Text provided
15.2.2. Raster Datasets: Cloud-Optimised Geotiffs#

.tif → , well, .tif. No excuse for not using a cloud-optimised format here: better compression and faster read times regardless of whether you’re reading from online or offline sources.

import rioxarray

# Open a raster
da = rioxarray.open_rasterio("example.tif")

# Write as normal GeoTIFF with zstd compression
da.rio.to_raster(
    "example_normal.tif",
    compress="ZSTD"
)

# Write as Cloud-Optimized GeoTIFF with zstd compression
da.rio.to_raster(
    "example_cog.tif",
    driver="COG",
    compress="ZSTD"
)

15.2.3. Multidimensional Datasets: Zarr#

.nc/.h5 → .zarr. Possibly the biggest advantage here as .zarr files allow for actual compression: netCDF files simply can’t be compressed, and I’ve seen plenty of examples of real actual science data being shared as .mat files. I don’t blame them though - the compression savings can be significant! .zarr is the future on this, although I have yet to fully use it in my own research. It can be loaded in GUI software such as QGIS but I need to confirm myself how much still needs to be done.

import xarray as xr

# Create example dataset
ds = xr.tutorial.open_dataset("air_temperature").isel(time=slice(0, 10))

# Write and read NetCDF
ds.to_netcdf("air_temperature.nc")
ds_nc = xr.open_dataset("air_temperature.nc")

# Write and read Zarr
ds.to_zarr("air_temperature.zarr", mode="w")
ds_zarr = xr.open_zarr("air_temperature.zarr")

Records for locating displayed items

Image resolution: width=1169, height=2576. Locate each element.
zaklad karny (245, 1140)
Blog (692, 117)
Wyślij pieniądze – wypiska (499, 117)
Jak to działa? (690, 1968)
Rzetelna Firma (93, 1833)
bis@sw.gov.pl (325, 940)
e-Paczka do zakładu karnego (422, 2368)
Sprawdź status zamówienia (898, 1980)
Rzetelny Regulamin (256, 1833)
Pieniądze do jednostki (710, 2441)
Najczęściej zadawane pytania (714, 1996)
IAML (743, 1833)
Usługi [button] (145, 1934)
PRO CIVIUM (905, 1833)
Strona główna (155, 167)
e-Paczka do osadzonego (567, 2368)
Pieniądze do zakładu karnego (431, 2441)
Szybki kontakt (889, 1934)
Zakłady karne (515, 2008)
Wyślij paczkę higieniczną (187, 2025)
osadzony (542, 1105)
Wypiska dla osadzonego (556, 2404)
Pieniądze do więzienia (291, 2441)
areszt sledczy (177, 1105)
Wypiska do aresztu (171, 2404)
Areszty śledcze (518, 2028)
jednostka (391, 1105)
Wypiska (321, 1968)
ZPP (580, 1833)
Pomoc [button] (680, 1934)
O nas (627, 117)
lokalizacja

Prompt 1
According to the text on geospatial file formats, which GUI software can load .zarr files?
Prompt 2
Transcribe the text on geospatial file formats from "# Write as Cloud-Optimized" to "to be done.".

Full response 1
QGIS

Full response 2
# Write as Cloud-Optimized GeoTIFF with zstd compression
da.rio.to_raster(
    "example_cog.tif",
    driver="COG",
    compress="ZSTD"
)

15.2.3. Multidimensional Datasets: Zarr#

.nc/.h5 → .zarr. Possibly the biggest advantage here as .zarr files allow for actual compression: netCDF files simply can’t be compressed, and I’ve seen plenty of examples of real actual science data being shared as .mat files. I don’t blame them though - the compression savings can be significant! .zarr is the future on this, although I have yet to fully use it in my own research. It can be loaded in GUI software such as QGIS but I need to confirm myself how much still needs to be done.